Huawei EMUI is a mobile operating system developed based on Android.Huawei HarmonyOS is an operating system. Provides a full-scene distributed operating system based on a microkernel. A checksum misuse vulnerability exists in the Huawei EMUI and Huawei HarmonyOS email applications, which can be...

OpenAkita Operating System Command Injection Vulnerability

OpenAkita is a multi-platform, multi-intelligence collaborative AI assistant. An operating system command injection vulnerability exists in OpenAkita 1.24.3 and earlier versions. The vulnerability stems from the component Chat API Endpoint in the file src/openakita/tools/shell.py function run...

WordPress plugin Greenshift - animation and page builder blocks information disclosure vulnerability

WordPress is a blogging platform developed using the PHP language. The platform has the ability to set up a personal blog site on a PHP and MySQL based server.WordPress plugin is an application plugin. An information disclosure vulnerability exists in the WordPress plugin Greenshift - animation a...

WordPress Plugin WP Booking System Information Disclosure Vulnerability

WordPress is a blogging platform developed using the PHP language. The platform has the ability to set up a personal blog site on a PHP and MySQL based server.WordPress plugin is an application plugin. An information disclosure vulnerability exists in the WordPress plugin WP Booking System, which...

Google Chrome WebView Resource Management Error Vulnerability

Google Chrome is a free web browser developed by Google Inc. A security vulnerability exists in Google Chrome WebView that originates from re-referencing or using freed memory, which can be exploited by remote attackers to execute arbitrary code...

Google Chrome WebMCP Resource Management Error Vulnerability

Google Chrome is a free web browser developed by Google Inc. A security vulnerability exists in Google Chrome WebMCP, which originates from re-referencing or using freed memory, and can be exploited by remote attackers to execute arbitrary code...

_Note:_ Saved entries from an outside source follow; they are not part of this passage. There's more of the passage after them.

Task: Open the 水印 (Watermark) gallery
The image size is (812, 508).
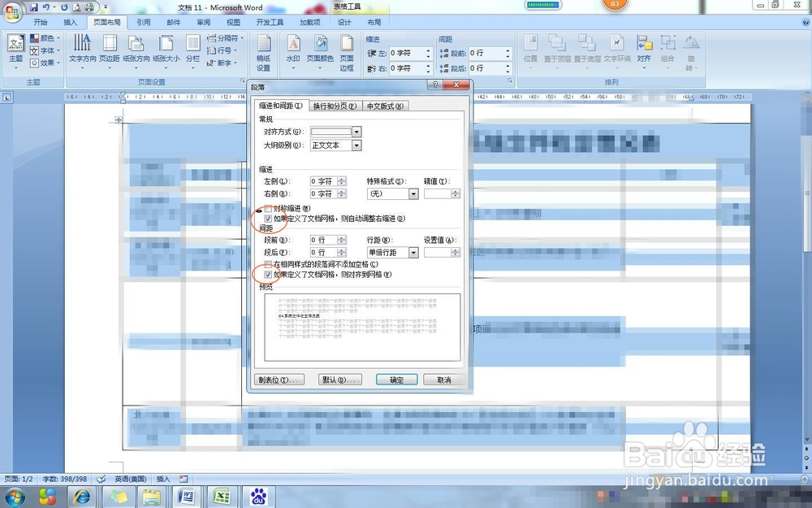Action: (292, 50)
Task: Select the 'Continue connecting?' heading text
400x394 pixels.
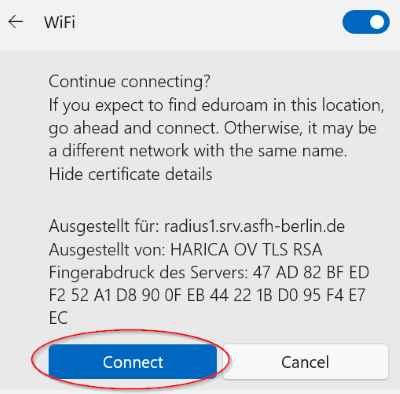Action: click(x=129, y=81)
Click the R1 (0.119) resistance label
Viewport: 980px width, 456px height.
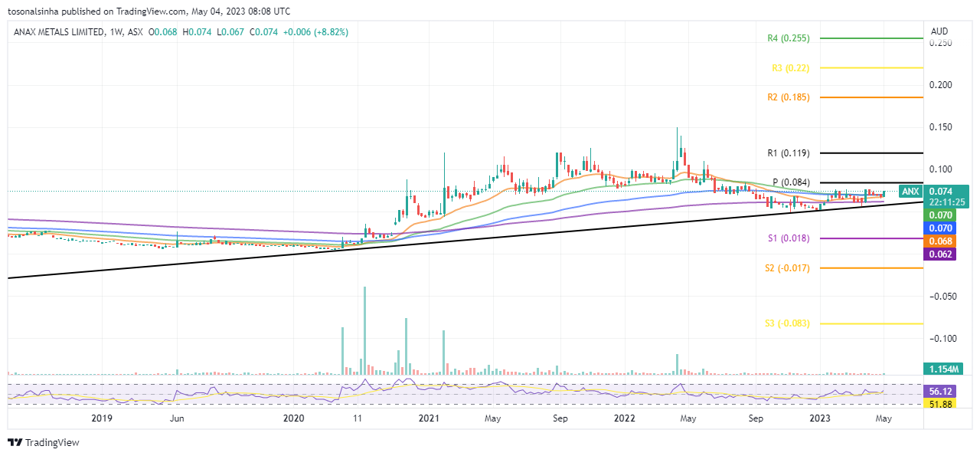pyautogui.click(x=788, y=153)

Microsoft Excel Code Execution Vulnerability (CNVD-2026-14408)

Microsoft Excel is a spreadsheet processing software in the Office suite from Microsoft USA. A code execution vulnerability exists in Microsoft Excel, which can be exploited by an attacker to execute code...

Google Chrome Extensions Resource Management Error Vulnerability (CNVD-2026-14595)

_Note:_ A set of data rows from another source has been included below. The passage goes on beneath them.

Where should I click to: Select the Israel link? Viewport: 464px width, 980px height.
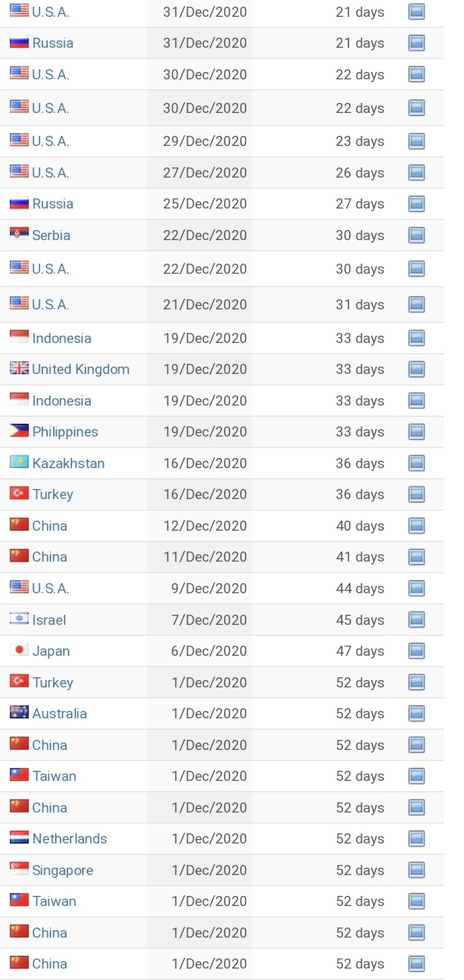(x=49, y=620)
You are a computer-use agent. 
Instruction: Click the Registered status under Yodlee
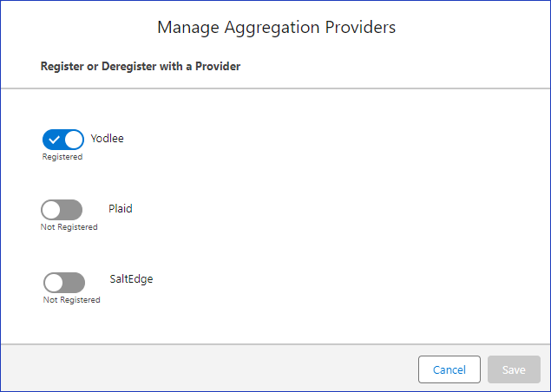(x=62, y=157)
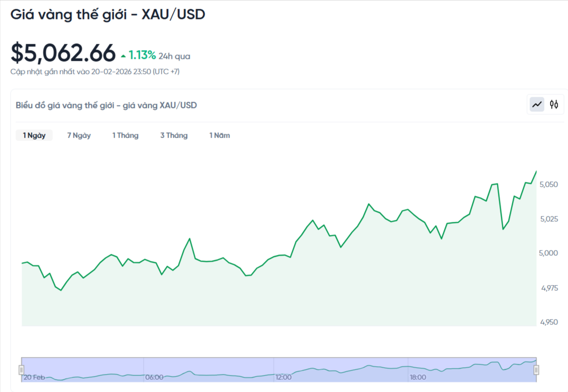Select the 1 Ngày time range
The image size is (568, 392).
(x=34, y=135)
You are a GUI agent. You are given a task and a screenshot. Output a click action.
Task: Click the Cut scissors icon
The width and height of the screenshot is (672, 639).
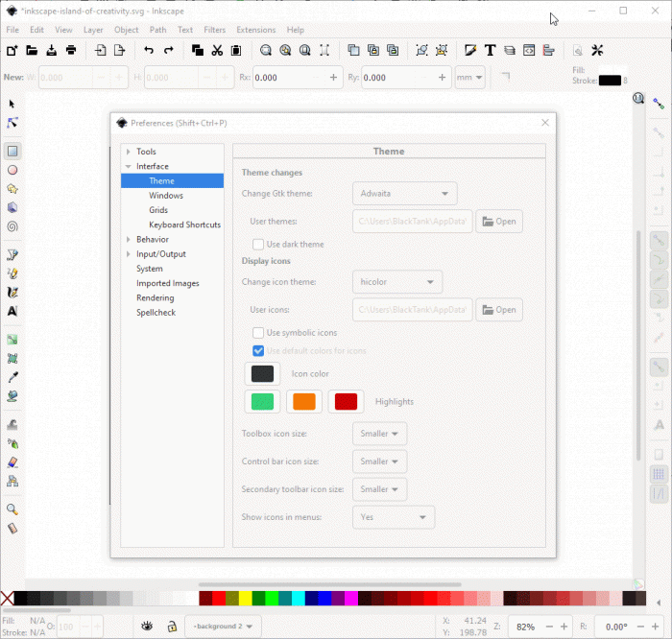[x=217, y=50]
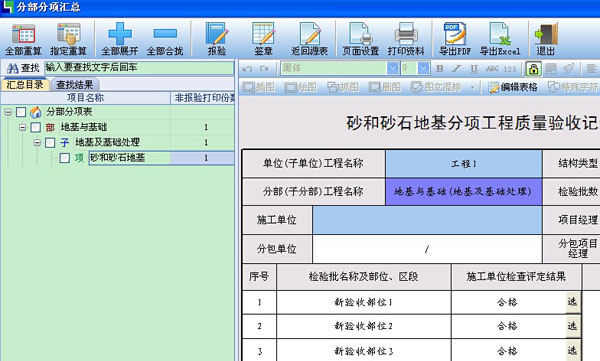Viewport: 600px width, 361px height.
Task: Click the 编辑表格 button
Action: 513,87
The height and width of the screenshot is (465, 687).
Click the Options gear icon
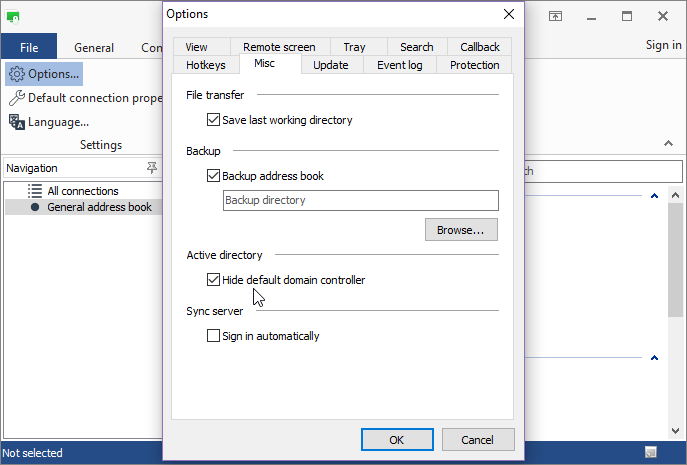pyautogui.click(x=16, y=74)
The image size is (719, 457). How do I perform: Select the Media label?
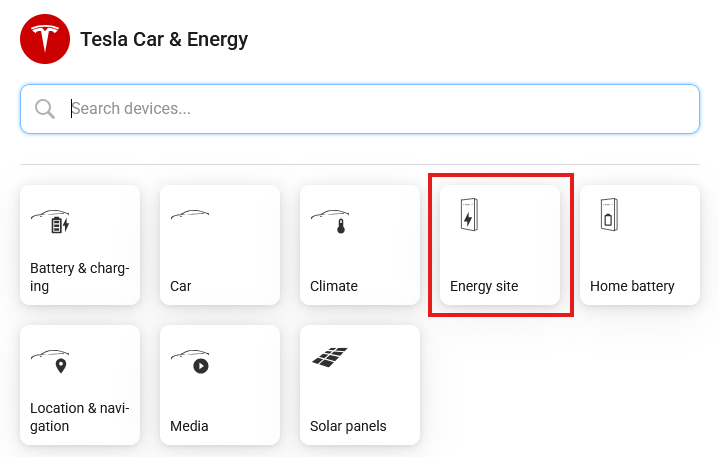(x=189, y=426)
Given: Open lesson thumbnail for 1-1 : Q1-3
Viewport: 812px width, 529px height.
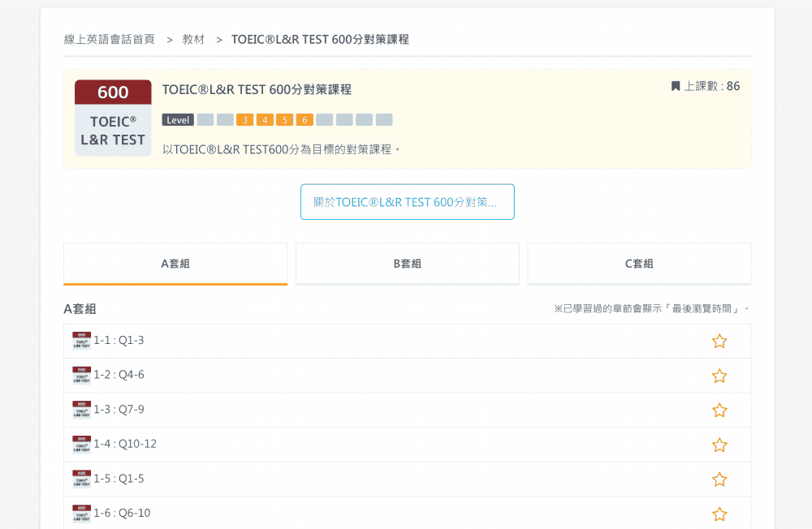Looking at the screenshot, I should [81, 341].
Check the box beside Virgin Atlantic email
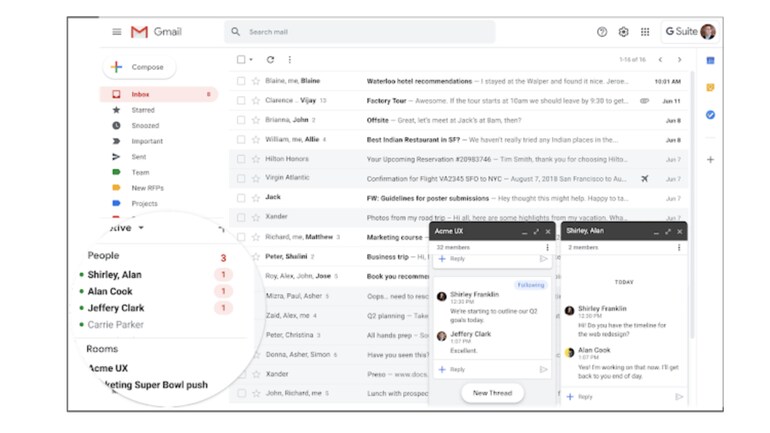 pos(241,178)
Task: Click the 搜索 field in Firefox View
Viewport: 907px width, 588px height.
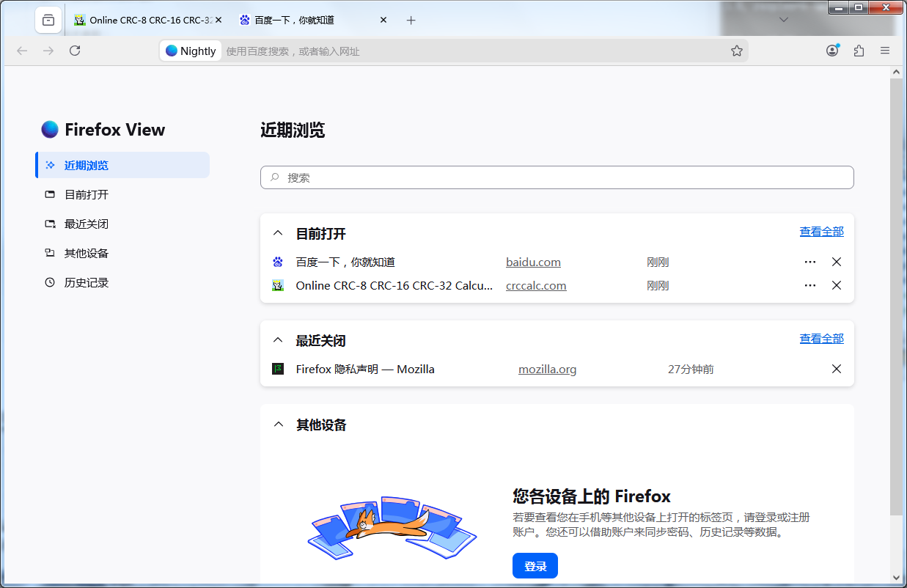Action: [x=557, y=177]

Google Chrome is a free web browser developed by Google Inc. A security vulnerability exists in Google Chrome Extensions, which originates from re-referencing or using freed memory and can be exploited by remote attackers to execute arbitrary code...

Adobe Illustrator Stack Buffer Overflow Vulnerability (CNVD-2026-14501)

Adobe Illustrator is a set of vector-based image creation software from the American company Audobee Adobe. Adobe Illustrator suffers from a stack buffer overflow vulnerability vulnerability that can be exploited by an attacker to execute arbitrary code on the system or cause the application to...

Adobe Commerce License Issue Vulnerability (CNVD-2026-15170)

Adobe Commerce is the United States of America Odobie Adobe company's a kind of merchants and brands for the world's leading digital commerce solutions. Adobe Commerce has an authorization issue vulnerability that can be exploited by an attacker to bypass security measures and gain limited...

Adobe Commerce License Issues Vulnerability (CNVD-2026-15168)

Adobe Commerce is the United States of America Odobie Adobe company's a business and brand-oriented global leader in digital commerce solutions. Adobe Commerce has an authorization issue vulnerability that could be exploited by an attacker to bypass security measures and have a limited impact on...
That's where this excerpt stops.